Malignidade, Infecção, Autoimune, Miscelânea, Iatrogenia — os cinco grandes grupos de causas de adenomegalia.
Conduta na adenomegalia
Na adenomegalia localizada, pequena, dolorosa e com foco infeccioso evidente, a conduta é tratar a causa e reavaliar em 3–4 semanas — a maioria regride. Na presença de sinais de alarme (nódulo duro, fixo, supraclavicular, sintomas B) ou persistência além de 4 semanas sem explicação, encaminhar para investigação com biópsia. A adenomegalia generalizada exige rastreio sistêmico de infecções, doenças autoimunes e neoplasias hematológicas. Antibiótico empírico prolongado sem diagnóstico e “esperar para ver” indefinidamente são condutas a evitar quando há sinais de alerta.
Perguntas frequentes sobre adenomegalia
O que é adenomegalia?
Adenomegalia é o aumento anormal de um ou mais linfonodos, geralmente palpáveis quando ultrapassam cerca de 1 cm. Reflete resposta imune a infecções, doenças inflamatórias, autoimunes ou infiltração por células neoplásicas. Pode ser localizada, em uma única cadeia, ou generalizada, em duas ou mais cadeias.
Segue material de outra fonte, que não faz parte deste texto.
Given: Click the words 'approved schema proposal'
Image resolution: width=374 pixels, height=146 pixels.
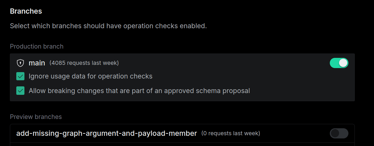Looking at the screenshot, I should 207,91.
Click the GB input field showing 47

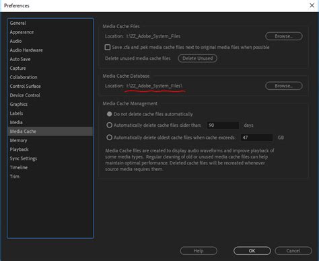[x=256, y=138]
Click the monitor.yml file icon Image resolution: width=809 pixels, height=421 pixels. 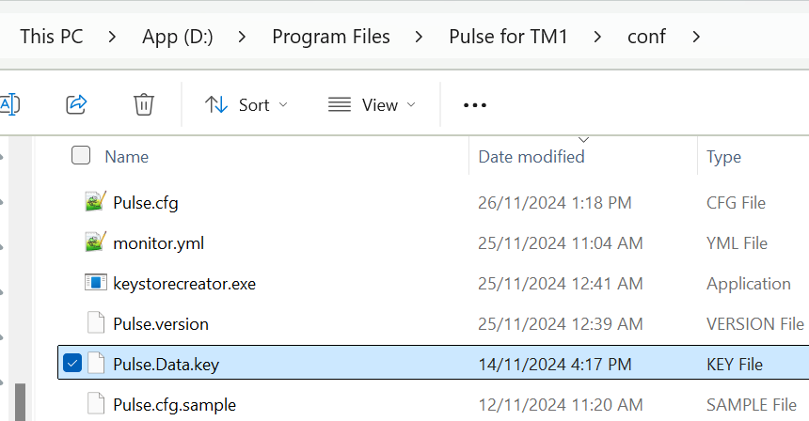point(95,243)
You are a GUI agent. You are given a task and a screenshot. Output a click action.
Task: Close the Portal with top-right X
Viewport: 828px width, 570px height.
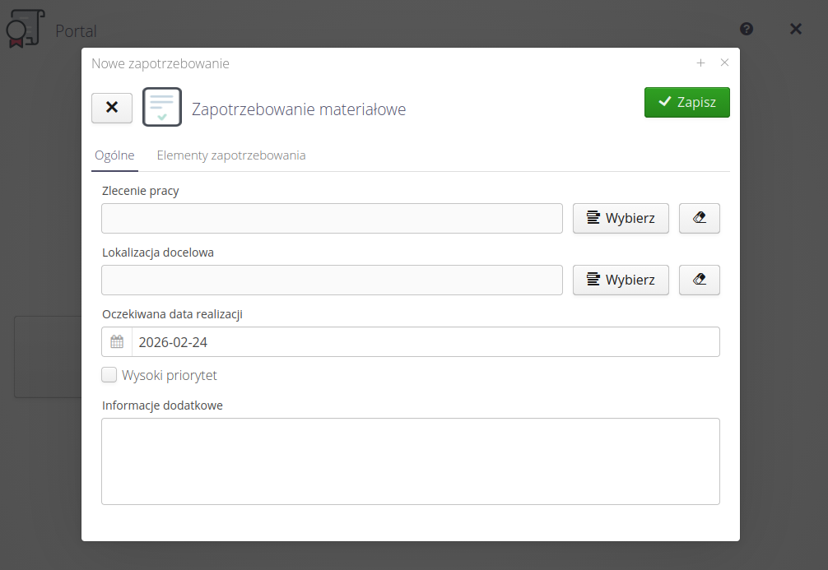pyautogui.click(x=796, y=29)
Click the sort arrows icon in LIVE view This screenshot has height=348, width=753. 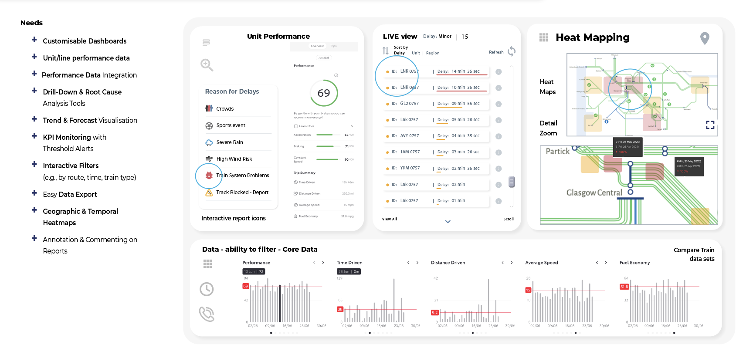[x=385, y=51]
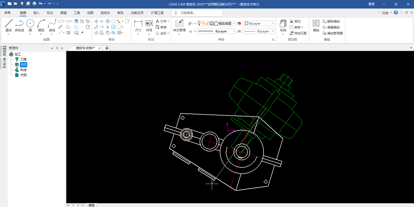The image size is (414, 207).
Task: Choose the 圆弧 arc tool
Action: 41,24
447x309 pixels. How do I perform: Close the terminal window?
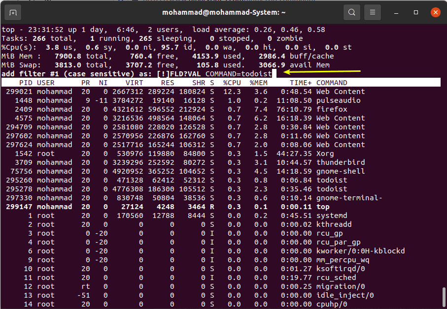tap(435, 12)
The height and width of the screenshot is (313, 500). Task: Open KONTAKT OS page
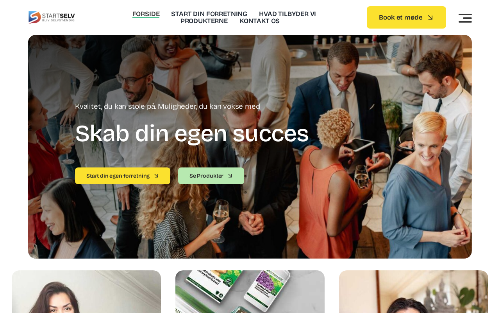[259, 21]
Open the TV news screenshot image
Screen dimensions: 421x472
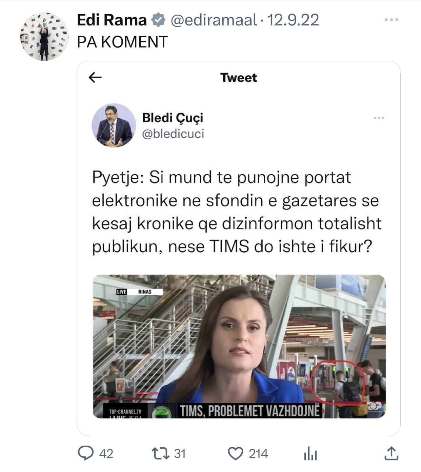(239, 346)
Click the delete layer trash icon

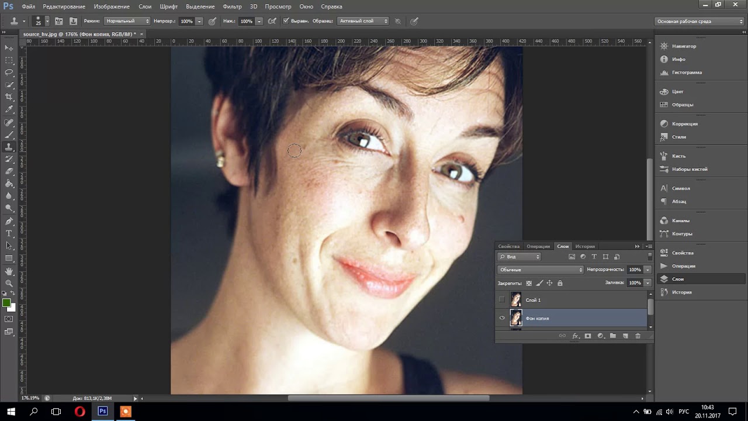(638, 336)
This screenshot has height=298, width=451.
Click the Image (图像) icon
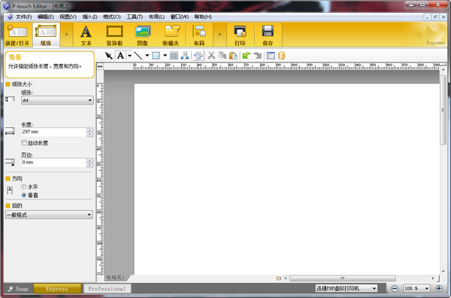click(143, 35)
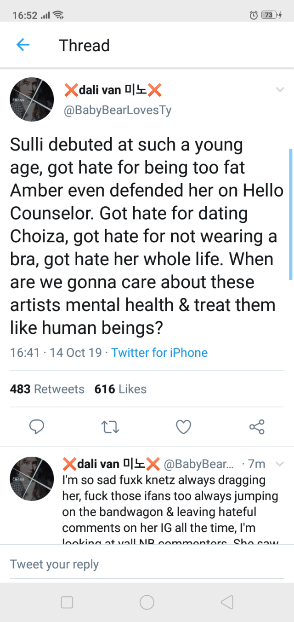Tap the share icon under tweet
The image size is (294, 622).
pyautogui.click(x=257, y=427)
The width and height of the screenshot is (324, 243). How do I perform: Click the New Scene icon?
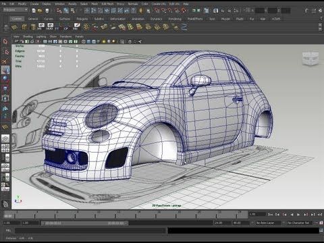(x=34, y=10)
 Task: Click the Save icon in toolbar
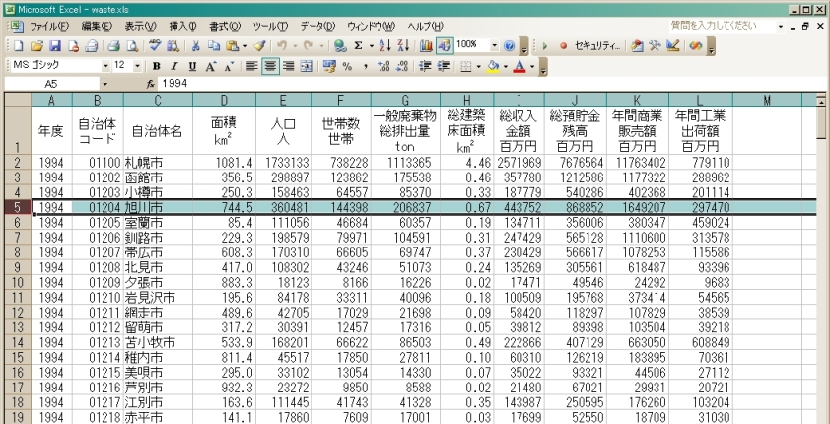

Quando a adenomegalia é sinal de câncer?
Sinais de alarme para malignidade incluem linfonodo endurecido, fixo, indolor, maior que 2 cm, de crescimento progressivo, localização supraclavicular e presença de sintomas B (febre, sudorese noturna, perda de peso). Nesses casos, indica-se biópsia excisional para confirmar o diagnóstico.
Qual exame confirma a causa da adenomegalia?
A investigação começa por hemograma, DHL e sorologias, seguidos de ultrassom ou tomografia. O padrão-ouro para causas suspeitas é a biópsia excisional do linfonodo, que preserva a arquitetura e permite histologia e imuno-histoquímica, essenciais para diagnosticar linfomas.
- Manual de Semiologia Médica — material recomendado do Amo Resumos para se aprofundar
- Esplenomegalia — aumento do baço, frequentemente associado à adenomegalia.
- Edema — abordagem semiológica do inchaço localizado e generalizado.
- Icterícia — outro sinal-chave na avaliação de doenças sistêmicas.
Conclusão
A adenomegalia é um achado comum, na maioria das vezes benigno e reativo, mas que exige raciocínio semiológico cuidadoso. Definir se é localizada ou generalizada, caracterizar bem o linfonodo e reconhecer os sinais de alarme são os passos que separam a observação segura da investigação urgente por malignidade — tema recorrente em provas de residência.